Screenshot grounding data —
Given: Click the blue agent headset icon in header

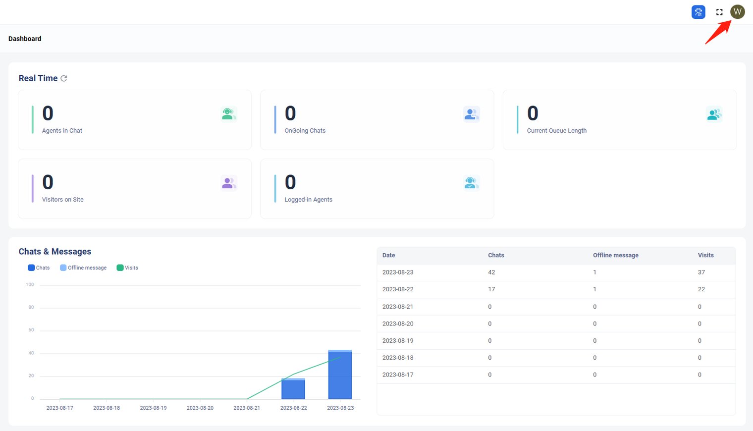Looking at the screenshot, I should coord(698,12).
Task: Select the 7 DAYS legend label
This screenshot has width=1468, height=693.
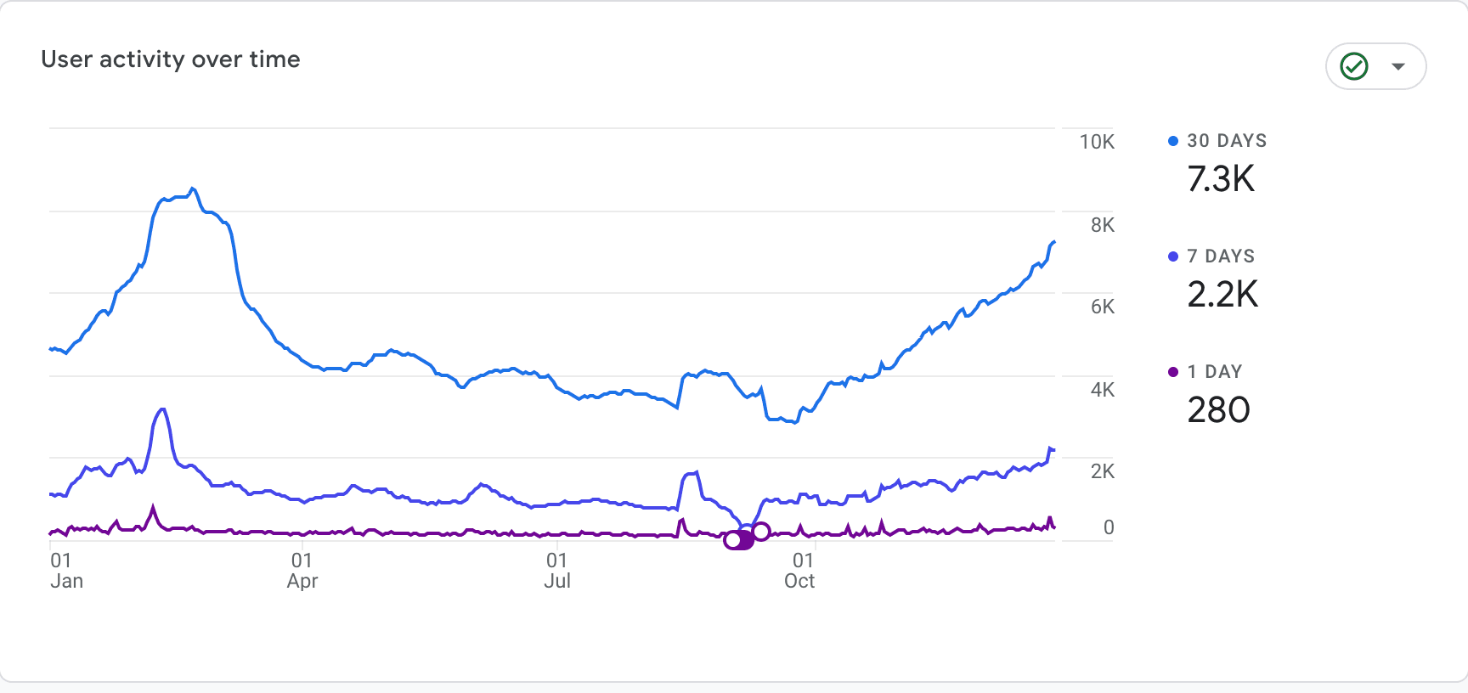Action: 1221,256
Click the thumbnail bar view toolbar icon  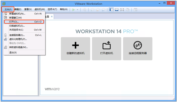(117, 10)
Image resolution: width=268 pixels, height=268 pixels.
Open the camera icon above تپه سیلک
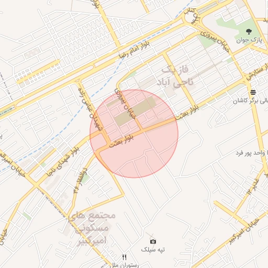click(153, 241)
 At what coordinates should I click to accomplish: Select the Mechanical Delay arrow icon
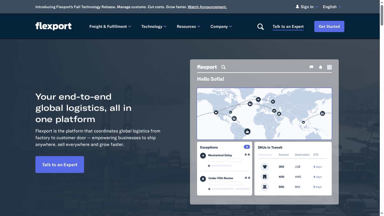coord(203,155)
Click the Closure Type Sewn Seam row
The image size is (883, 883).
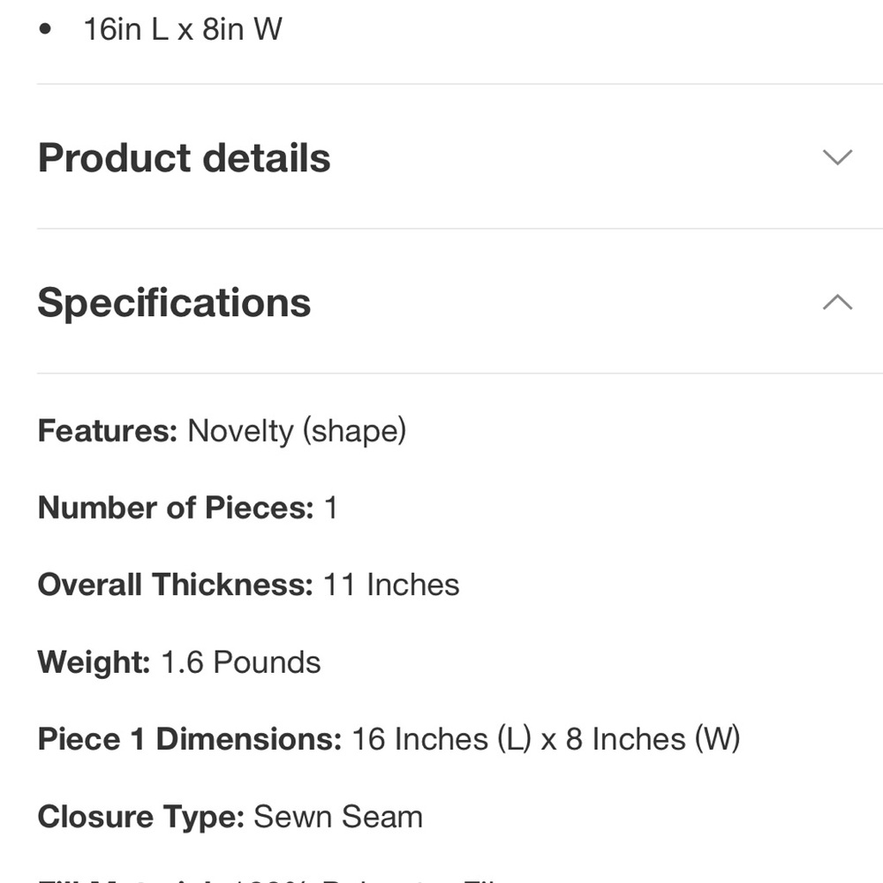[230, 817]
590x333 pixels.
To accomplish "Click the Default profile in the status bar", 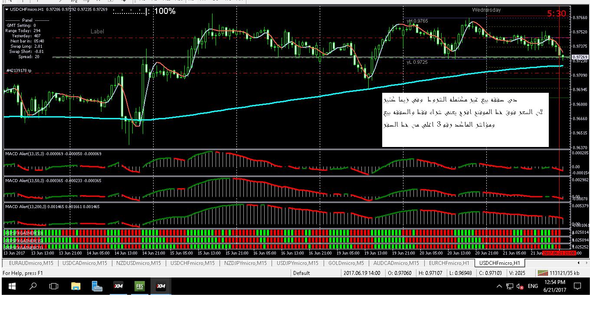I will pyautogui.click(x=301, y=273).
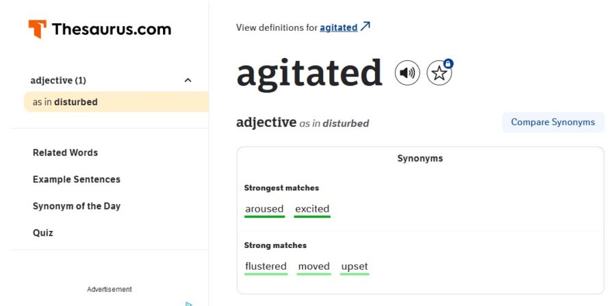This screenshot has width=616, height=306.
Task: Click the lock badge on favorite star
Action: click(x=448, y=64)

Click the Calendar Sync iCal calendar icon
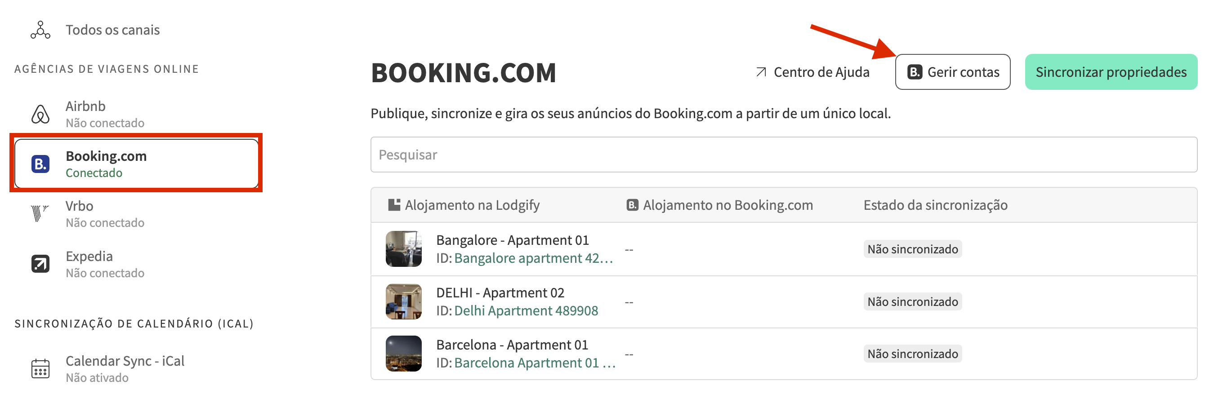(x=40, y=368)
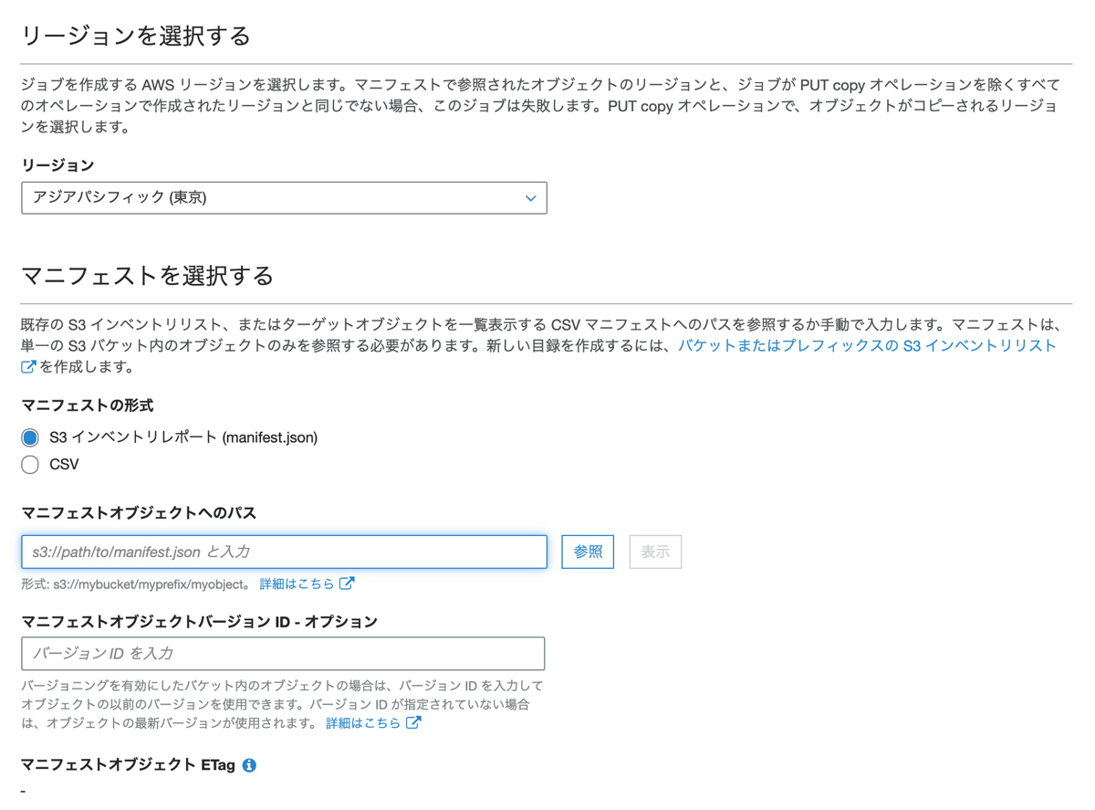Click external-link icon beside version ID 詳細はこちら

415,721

EXERCISE BRIEF —
Reply with nothing but the number of lines in the data that include the word "pixels".

ANSWER BOX —
2